BEGIN Text shown

I'm not a person to slam someone else's work, in the sense of saying that they're a bad writer. In my opinion, even bad writing is still writing and putting something out there for others to critique, so just doing the exercise deserves a certain amount of respect.

That being said, nothing infuriates me more than a baseless article that forms a controversial opinion, which spends more time tossing out red herrings (it's a term. click the link if you don't know what it'll make all this easier to understand), than backing up their opinion.

Take example this article from Chuck Oliver's site. Now, I could go on and on about how, in my opinion, Tony Barnhart runs journalistic circles around Chuck Oliver, but that's another post for another day. Let me just put it like this, I'd rather spend an entire day talking to Wes Durham about the Georgia Tech schedule than to spend an hour listening to Chuck Oliver promote himself as "King College Football."

Anyway, Chuck Oliver didn't write the article to which I'm referring. A fellow named Will Newton did. Now, I don't know anything about Newton, other than he's of the mindset that Georgia Tech will be good this year (although everything points to them struggling to be bowl eligible). Then again, I'm a UGA apologist, so I'm biased. He does mention that he was in Athens for six years, but from the way he writes, he sounds like he's totally against Georgia succeeding in anything.

The main problem I have with articles like this though, is the incessant "making news where there isn't" syndrome that seems to be growing among those who want Richt out. There's no doubt Richt is on the hot seat, but instead of giving him the final chance to right the ship that HE DESERVES, it seems many want to keep kicking the man while he's down. For example, in another one of Newton's articles, he suggests that Richt is too nice of a guy to get the job done. Something that I think it's ridiculously stupid and The Good Senator echoes my statement.

END Text shown
BEGIN Supplied data

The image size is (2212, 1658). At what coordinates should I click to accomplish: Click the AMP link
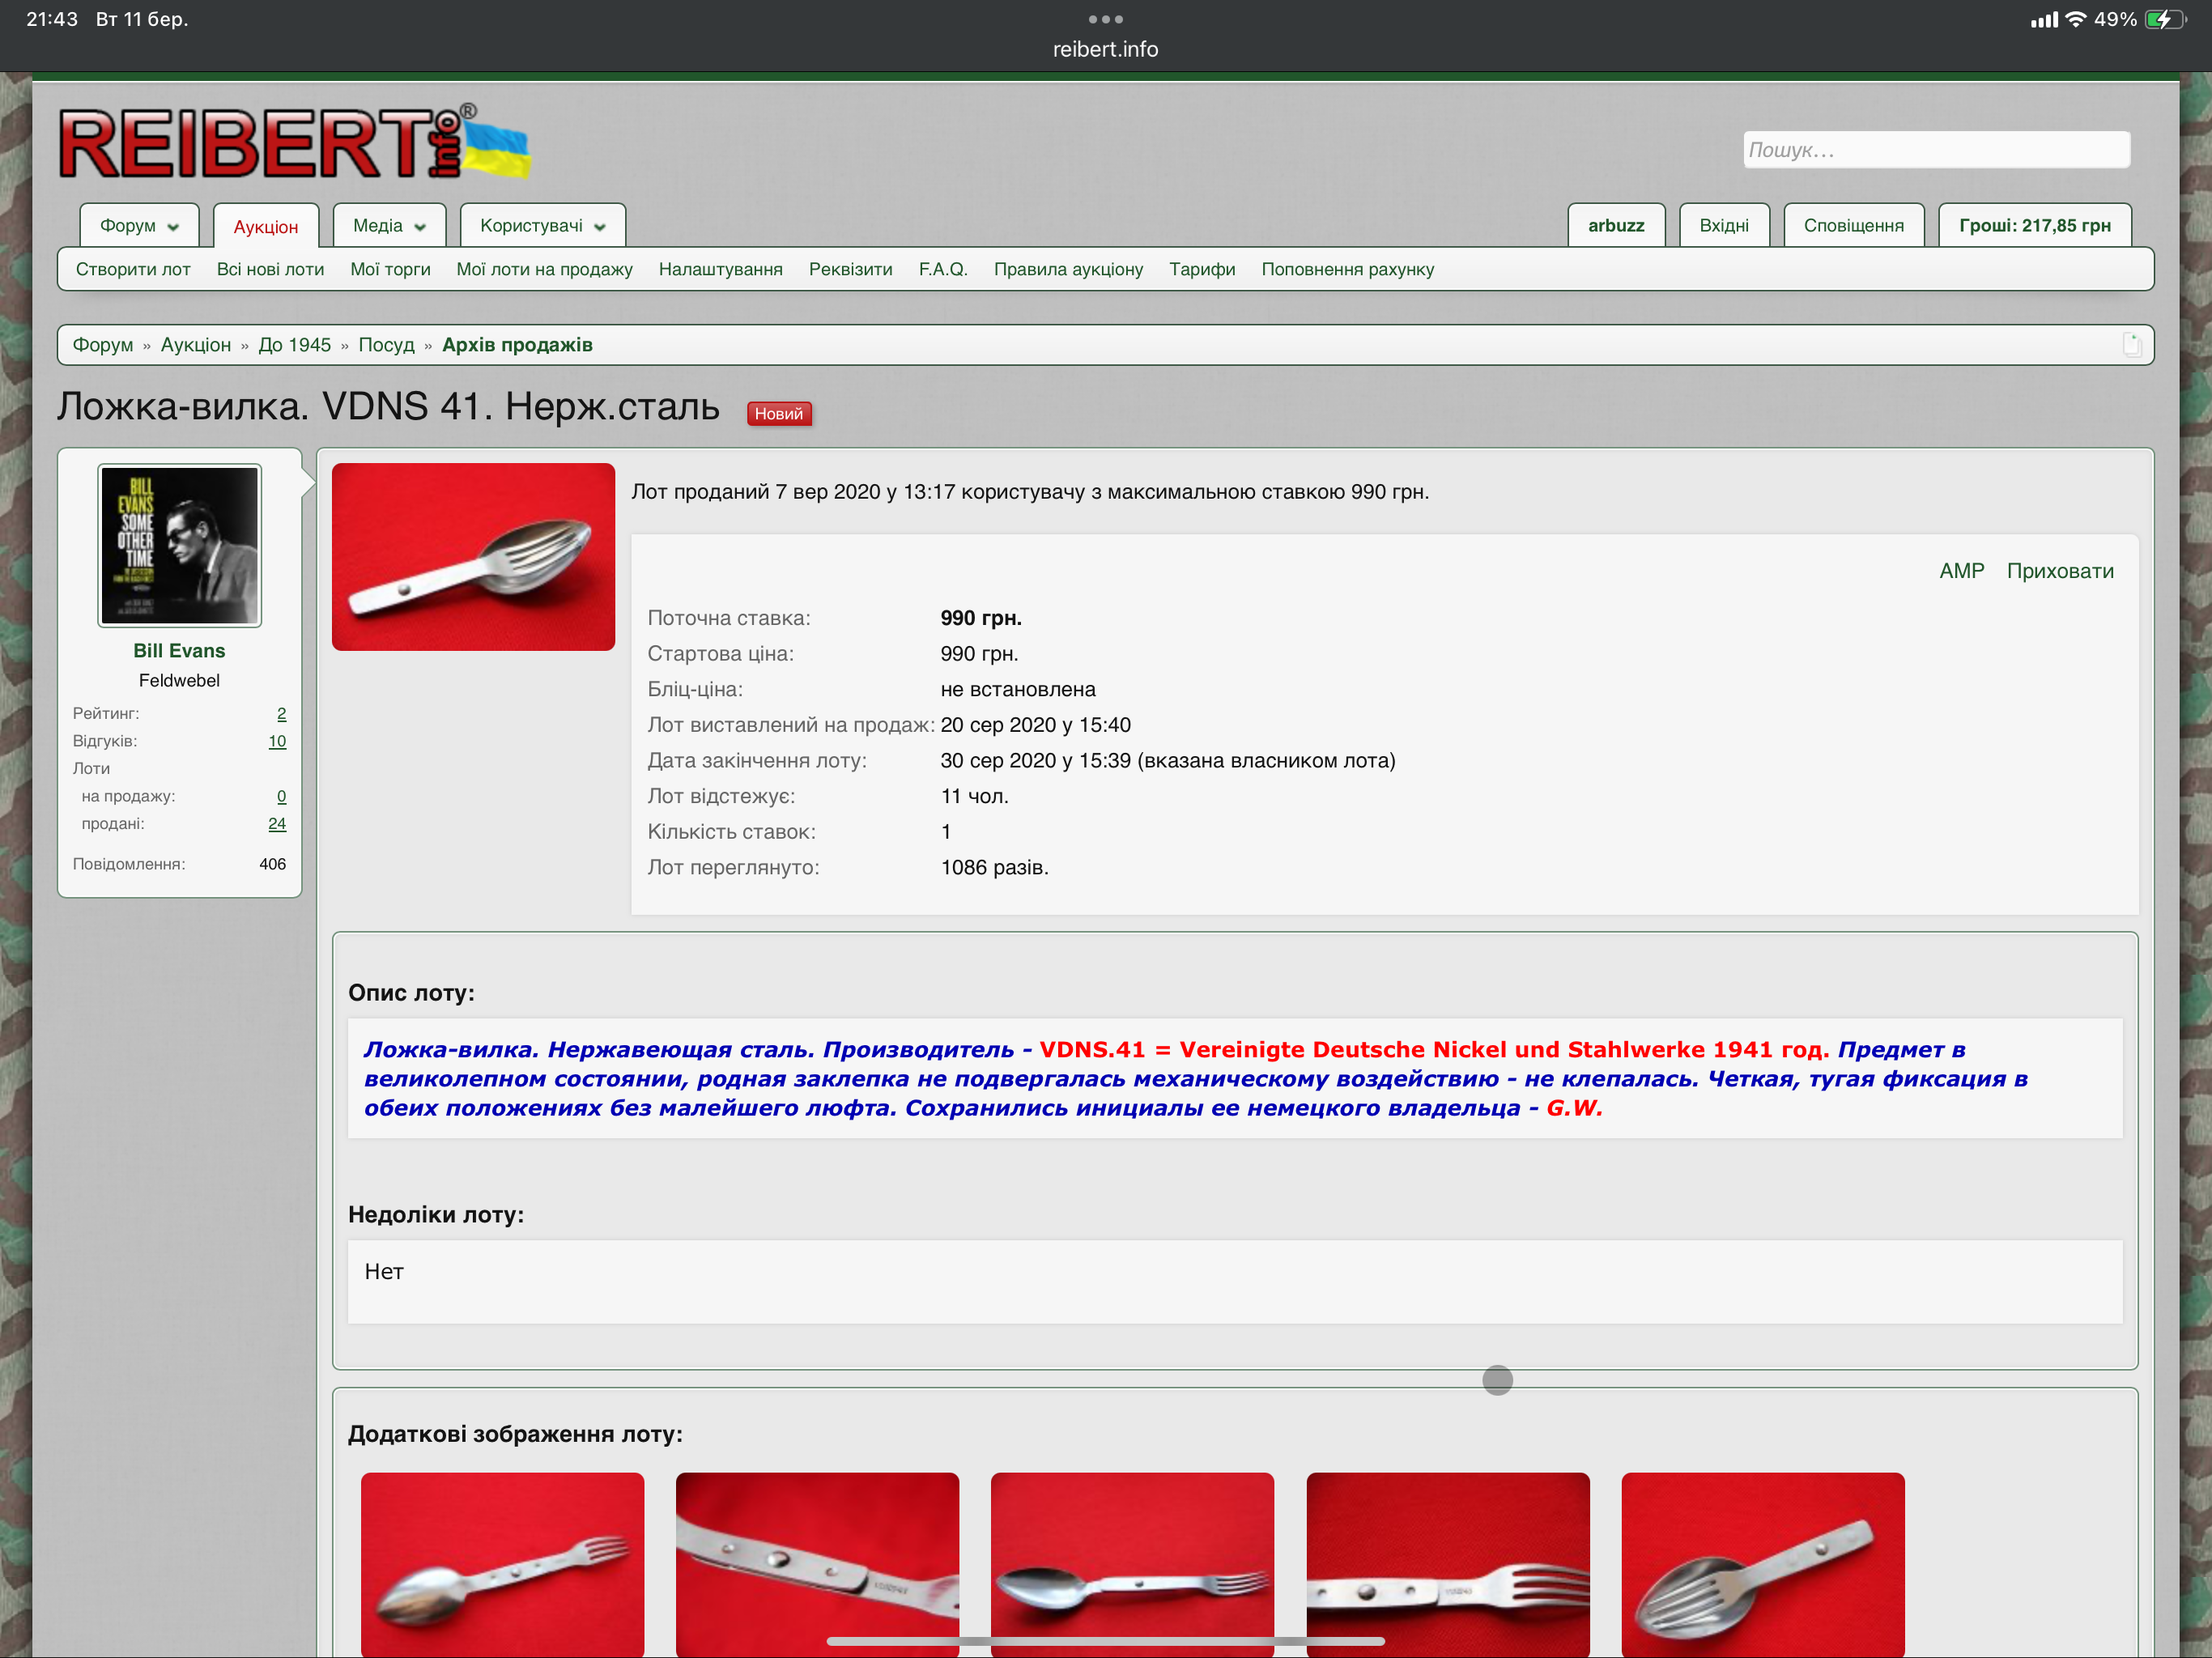click(1961, 571)
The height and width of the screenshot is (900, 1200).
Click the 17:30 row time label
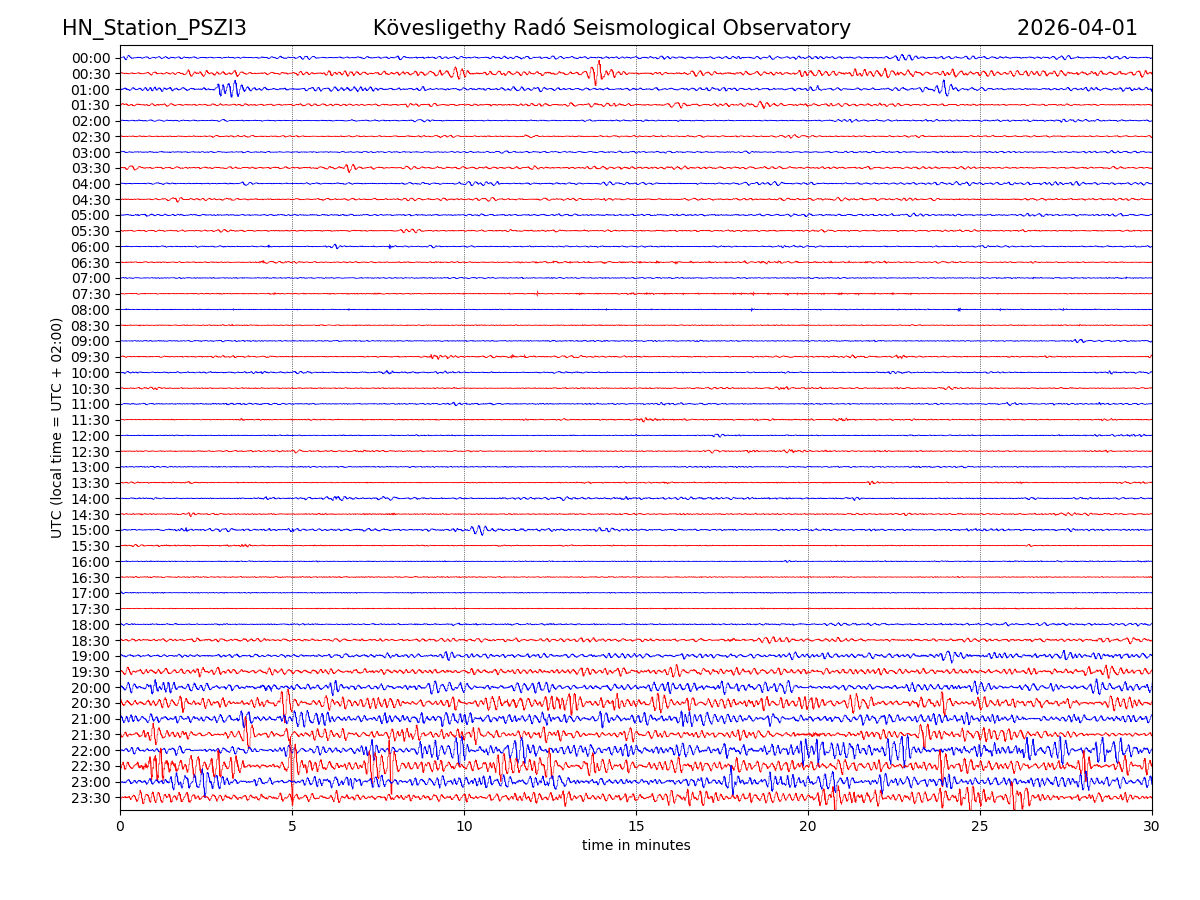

END Supplied data

### Stated problem
Copy out the whole post about articles attacking Mark Richt, word for word.

### Output
I'm not a person to slam someone else's work, in the sense of saying that they're a bad writer. In my opinion, even bad writing is still writing and putting something out there for others to critique, so just doing the exercise deserves a certain amount of respect.

That being said, nothing infuriates me more than a baseless article that forms a controversial opinion, which spends more time tossing out red herrings (it's a term. click the link if you don't know what it'll make all this easier to understand), than backing up their opinion.

Take example this article from Chuck Oliver's site. Now, I could go on and on about how, in my opinion, Tony Barnhart runs journalistic circles around Chuck Oliver, but that's another post for another day. Let me just put it like this, I'd rather spend an entire day talking to Wes Durham about the Georgia Tech schedule than to spend an hour listening to Chuck Oliver promote himself as "King College Football."

Anyway, Chuck Oliver didn't write the article to which I'm referring. A fellow named Will Newton did. Now, I don't know anything about Newton, other than he's of the mindset that Georgia Tech will be good this year (although everything points to them struggling to be bowl eligible). Then again, I'm a UGA apologist, so I'm biased. He does mention that he was in Athens for six years, but from the way he writes, he sounds like he's totally against Georgia succeeding in anything.

The main problem I have with articles like this though, is the incessant "making news where there isn't" syndrome that seems to be growing among those who want Richt out. There's no doubt Richt is on the hot seat, but instead of giving him the final chance to right the ship that HE DESERVES, it seems many want to keep kicking the man while he's down. For example, in another one of Newton's articles, he suggests that Richt is too nice of a guy to get the job done. Something that I think it's ridiculously stupid and The Good Senator echoes my statement.